Military ERs are a few notches lower on the acuity scale though. It's the nature of the beast. There could be a 40 car pileup within sight of the front gate, and the ambulances aren't going to be able to go on base in most cases. For the most part the only patients that arrive at military ERs are the ones who get driven there by a family member, which cuts down the trauma and codes to almost nothing.
 
That's the plight of the ER doc ... saving the world from having to see its primary care physician. 🙂

Military ERs are a few notches lower on the acuity scale though. It's the nature of the beast. There could be a 40 car pileup within sight of the front gate, and the ambulances aren't going to be able to go on base in most cases. For the most part the only patients that arrive at military ERs are the ones who get driven there by a family member, which cuts down the trauma and codes to almost nothing.

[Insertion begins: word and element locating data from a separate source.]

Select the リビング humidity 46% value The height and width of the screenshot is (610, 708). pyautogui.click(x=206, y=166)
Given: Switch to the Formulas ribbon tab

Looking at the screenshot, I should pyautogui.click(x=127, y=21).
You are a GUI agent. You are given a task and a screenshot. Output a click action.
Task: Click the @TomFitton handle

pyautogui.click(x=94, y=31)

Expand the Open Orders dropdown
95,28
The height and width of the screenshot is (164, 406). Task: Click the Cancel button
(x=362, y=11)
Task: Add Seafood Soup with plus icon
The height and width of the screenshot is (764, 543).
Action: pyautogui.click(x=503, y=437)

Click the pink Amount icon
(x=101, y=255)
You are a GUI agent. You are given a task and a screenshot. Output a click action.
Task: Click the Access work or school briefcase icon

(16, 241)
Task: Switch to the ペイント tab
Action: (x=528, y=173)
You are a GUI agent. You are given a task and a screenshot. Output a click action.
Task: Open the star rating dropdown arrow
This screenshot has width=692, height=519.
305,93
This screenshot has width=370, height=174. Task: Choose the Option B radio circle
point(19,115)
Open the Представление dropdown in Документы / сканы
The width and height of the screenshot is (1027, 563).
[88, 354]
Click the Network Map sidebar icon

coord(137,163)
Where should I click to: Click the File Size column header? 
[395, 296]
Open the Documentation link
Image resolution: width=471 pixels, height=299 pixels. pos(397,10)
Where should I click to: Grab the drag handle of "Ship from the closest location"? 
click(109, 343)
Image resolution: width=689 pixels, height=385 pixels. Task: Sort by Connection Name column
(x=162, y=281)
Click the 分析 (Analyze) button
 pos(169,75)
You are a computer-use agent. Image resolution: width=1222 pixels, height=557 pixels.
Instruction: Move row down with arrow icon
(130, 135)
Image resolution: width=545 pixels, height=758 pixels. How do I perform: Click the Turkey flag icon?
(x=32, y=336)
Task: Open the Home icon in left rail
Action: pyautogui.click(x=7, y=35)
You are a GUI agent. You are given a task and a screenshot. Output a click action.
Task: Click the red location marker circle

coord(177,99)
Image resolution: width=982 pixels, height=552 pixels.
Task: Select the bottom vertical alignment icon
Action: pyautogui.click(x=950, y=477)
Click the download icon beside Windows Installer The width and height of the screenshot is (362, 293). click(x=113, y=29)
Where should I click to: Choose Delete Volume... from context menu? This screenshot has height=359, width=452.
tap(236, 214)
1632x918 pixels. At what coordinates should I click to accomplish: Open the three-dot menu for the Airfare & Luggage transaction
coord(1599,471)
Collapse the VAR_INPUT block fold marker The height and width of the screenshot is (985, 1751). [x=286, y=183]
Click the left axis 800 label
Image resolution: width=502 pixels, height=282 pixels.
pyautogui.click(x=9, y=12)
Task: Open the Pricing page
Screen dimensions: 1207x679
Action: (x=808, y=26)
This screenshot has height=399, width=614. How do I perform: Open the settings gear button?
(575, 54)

I could only imagine that any ER staff has to moonlight to maintain their sanity. The last MTF I was stationed was a notch below urgent care. The only ER in the military that may see some decent trauma is SAMMC. They are level 1 and have an agreement with the city of San Antonio to see adult civilian emergencies where the university program sees pediatric emergencies (at least that is how it was when I did my residency there).
 
That's the plight of the ER doc ... saving the world from having to see its primary care physician. 🙂

Military ERs are a few notches lower on the acuity scale though. It's the nature of the beast. There could be a 40 car pileup within sight of the front gate, and the ambulances aren't going to be able to go on base in most cases. For the most part the only patients that arrive at military ERs are the ones who get driven there by a family member, which cuts down the trauma and codes to almost nothing.

This actually happened multiple times at my base (multi car MVA with serious injuries right in front of the front gate). Not only did the civilian ambulances not go to the base hospital (1 mile away) but we also weren't allowed to go off base with the ambulance and rescue truck (1/2 mile away).
Instead we "waited" at the front gate for the civilian ambulances to get there (10 miles away) to transport the patients to the next closest hospital
(14 miles away). And by "waited" I mean we left the trucks and walked 50 yards to the crash site to stabilize the patients.
 
It's all good...tread cautiously with respect to EM, its not quite the glamorous specialty that everyone paints it to be in the mil. If you really wanna do it and you have a short commitment (ie hpsp), might be best to gmo your way out and pursue it in the civilian world.


This has always been my plan. I love the Navy, but love EM more.